Study by Robert Whaples, summarized by Greg Mankiw:

  • 90.1 percent disagree with the position that “the U.S. should restrict employers from outsourcing work to foreign countries.”
  • 87.5 percent agree that “the U.S. should eliminate remaining tariffs and other barriers to trade.”
  • 85.2 percent agree that “the U.S. should eliminate agricultural subsidies.”
  • 85.3 percent agree that “the gap between Social Security funds and expenditures will become unsustainably large within the next fifty years if current policies remain unchanged.”
  • 77.2 percent agree that “the best way to deal with Social Security’s long-term funding gap is to increase the normal retirement age.”
  • 67.1 percent agree that “parents should be given educational vouchers which can be used at government-run or privately-run schools.”
  • 65.0 percent agree that “the U.S. should increase energy taxes.”
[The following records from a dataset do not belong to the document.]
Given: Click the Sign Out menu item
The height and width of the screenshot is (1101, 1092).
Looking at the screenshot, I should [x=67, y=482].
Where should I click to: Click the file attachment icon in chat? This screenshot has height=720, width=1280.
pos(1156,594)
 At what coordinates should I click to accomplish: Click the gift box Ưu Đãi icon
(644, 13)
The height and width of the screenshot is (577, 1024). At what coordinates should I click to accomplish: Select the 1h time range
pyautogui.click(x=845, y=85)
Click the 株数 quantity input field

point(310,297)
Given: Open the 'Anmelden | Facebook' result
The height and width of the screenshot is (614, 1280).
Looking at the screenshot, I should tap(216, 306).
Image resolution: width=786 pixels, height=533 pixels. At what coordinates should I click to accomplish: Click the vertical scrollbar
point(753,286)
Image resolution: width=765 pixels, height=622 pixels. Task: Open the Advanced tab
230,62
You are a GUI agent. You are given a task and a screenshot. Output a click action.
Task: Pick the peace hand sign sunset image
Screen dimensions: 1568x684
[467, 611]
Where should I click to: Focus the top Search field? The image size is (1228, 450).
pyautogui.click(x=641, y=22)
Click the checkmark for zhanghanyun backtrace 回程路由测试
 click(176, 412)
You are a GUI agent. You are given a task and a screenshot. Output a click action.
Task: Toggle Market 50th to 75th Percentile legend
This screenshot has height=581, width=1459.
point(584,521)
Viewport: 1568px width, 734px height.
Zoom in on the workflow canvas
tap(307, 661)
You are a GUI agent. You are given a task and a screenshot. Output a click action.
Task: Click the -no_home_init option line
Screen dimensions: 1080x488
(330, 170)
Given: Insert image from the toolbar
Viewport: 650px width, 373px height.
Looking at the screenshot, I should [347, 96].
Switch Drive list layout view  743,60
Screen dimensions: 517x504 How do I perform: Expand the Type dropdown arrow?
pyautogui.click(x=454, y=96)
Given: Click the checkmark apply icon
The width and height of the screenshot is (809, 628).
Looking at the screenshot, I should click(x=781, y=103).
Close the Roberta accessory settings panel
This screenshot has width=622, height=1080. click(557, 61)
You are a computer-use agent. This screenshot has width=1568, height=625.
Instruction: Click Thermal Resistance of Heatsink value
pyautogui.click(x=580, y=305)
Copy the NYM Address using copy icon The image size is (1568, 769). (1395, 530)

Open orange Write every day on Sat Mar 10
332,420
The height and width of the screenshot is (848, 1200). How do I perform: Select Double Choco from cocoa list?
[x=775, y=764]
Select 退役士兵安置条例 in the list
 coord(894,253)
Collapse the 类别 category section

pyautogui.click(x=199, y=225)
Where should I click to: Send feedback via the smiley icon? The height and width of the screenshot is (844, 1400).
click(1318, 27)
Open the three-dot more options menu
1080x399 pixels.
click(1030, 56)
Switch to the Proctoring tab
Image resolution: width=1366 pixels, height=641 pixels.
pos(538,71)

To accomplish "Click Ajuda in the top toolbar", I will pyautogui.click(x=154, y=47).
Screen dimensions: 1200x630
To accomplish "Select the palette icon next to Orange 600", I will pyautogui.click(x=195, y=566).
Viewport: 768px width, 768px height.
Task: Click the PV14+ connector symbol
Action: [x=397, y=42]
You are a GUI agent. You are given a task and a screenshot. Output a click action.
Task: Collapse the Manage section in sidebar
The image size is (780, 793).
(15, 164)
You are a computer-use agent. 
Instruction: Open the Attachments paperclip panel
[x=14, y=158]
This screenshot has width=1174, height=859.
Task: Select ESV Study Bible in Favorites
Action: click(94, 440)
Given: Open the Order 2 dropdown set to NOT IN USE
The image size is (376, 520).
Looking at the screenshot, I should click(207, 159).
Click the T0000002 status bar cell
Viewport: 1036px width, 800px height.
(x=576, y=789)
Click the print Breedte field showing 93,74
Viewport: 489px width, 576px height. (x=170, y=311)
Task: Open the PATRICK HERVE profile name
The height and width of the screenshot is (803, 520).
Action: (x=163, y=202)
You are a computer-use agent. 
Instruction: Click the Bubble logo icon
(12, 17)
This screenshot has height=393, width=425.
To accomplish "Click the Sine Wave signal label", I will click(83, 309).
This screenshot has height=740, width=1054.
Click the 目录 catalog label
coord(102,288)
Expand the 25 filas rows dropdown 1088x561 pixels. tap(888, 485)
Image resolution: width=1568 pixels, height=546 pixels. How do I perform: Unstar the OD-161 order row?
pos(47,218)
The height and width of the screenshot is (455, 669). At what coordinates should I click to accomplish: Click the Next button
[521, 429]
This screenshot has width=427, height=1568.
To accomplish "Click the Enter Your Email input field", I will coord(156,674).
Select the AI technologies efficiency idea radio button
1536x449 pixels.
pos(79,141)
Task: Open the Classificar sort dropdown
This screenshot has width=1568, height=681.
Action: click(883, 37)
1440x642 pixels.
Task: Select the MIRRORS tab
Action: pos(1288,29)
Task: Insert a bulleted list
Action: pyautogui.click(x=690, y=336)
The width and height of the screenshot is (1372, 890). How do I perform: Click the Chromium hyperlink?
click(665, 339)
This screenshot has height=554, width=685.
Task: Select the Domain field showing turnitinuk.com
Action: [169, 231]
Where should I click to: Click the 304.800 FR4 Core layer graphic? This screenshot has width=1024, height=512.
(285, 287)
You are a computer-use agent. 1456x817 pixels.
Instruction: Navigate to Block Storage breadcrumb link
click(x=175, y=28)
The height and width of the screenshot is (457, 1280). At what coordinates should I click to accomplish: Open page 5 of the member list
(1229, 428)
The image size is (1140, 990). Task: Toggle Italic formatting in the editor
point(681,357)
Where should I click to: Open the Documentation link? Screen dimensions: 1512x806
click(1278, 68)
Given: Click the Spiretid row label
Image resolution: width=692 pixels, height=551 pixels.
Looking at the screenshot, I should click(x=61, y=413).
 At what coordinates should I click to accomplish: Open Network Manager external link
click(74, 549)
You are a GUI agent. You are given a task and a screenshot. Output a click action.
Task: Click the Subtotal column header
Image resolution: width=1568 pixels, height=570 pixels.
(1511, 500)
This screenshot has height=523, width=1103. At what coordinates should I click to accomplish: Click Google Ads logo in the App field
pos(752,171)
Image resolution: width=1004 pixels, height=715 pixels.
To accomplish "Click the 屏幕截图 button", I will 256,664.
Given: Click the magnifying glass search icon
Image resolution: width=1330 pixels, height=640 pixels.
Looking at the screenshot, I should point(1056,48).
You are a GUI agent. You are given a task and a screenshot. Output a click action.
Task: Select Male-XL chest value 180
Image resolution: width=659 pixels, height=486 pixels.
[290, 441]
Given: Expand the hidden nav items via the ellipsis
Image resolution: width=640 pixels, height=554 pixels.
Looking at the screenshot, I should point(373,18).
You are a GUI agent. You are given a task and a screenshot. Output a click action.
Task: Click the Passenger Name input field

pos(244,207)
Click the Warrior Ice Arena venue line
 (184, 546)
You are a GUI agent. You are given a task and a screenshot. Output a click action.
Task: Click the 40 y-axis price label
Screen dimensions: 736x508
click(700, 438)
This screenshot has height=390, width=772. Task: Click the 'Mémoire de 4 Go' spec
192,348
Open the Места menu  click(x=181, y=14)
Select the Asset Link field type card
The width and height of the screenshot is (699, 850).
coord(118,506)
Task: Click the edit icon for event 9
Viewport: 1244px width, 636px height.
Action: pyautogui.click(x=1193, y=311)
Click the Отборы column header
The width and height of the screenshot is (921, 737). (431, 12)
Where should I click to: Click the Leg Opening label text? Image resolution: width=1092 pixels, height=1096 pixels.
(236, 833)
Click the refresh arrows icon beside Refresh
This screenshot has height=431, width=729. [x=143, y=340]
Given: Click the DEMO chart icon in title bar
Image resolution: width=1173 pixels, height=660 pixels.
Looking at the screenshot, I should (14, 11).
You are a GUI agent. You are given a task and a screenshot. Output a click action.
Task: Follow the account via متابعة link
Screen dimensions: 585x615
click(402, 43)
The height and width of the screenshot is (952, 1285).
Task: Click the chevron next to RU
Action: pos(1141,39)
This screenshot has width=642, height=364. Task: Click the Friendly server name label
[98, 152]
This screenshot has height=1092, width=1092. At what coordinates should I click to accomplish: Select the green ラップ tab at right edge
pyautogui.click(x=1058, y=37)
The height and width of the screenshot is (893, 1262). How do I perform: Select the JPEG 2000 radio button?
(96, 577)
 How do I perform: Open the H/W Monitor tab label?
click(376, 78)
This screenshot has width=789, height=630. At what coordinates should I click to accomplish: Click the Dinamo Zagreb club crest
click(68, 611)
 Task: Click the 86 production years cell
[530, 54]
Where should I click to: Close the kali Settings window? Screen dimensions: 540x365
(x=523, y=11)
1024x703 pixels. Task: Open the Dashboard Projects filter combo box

They like the free market, don’t they? Well, so do I. I basically agree with all of them except the bit about school vouchers — I even willing to be convinced about that, but the data so far seem to speak strongly against the success of vouchers (as I vaguely recall). The incentive structures don’t really point in the right direction. From the table, note that the above answers lump together “agree” and “strongly agree”; in fact, when it comes to vouchers, the agreement is not strong.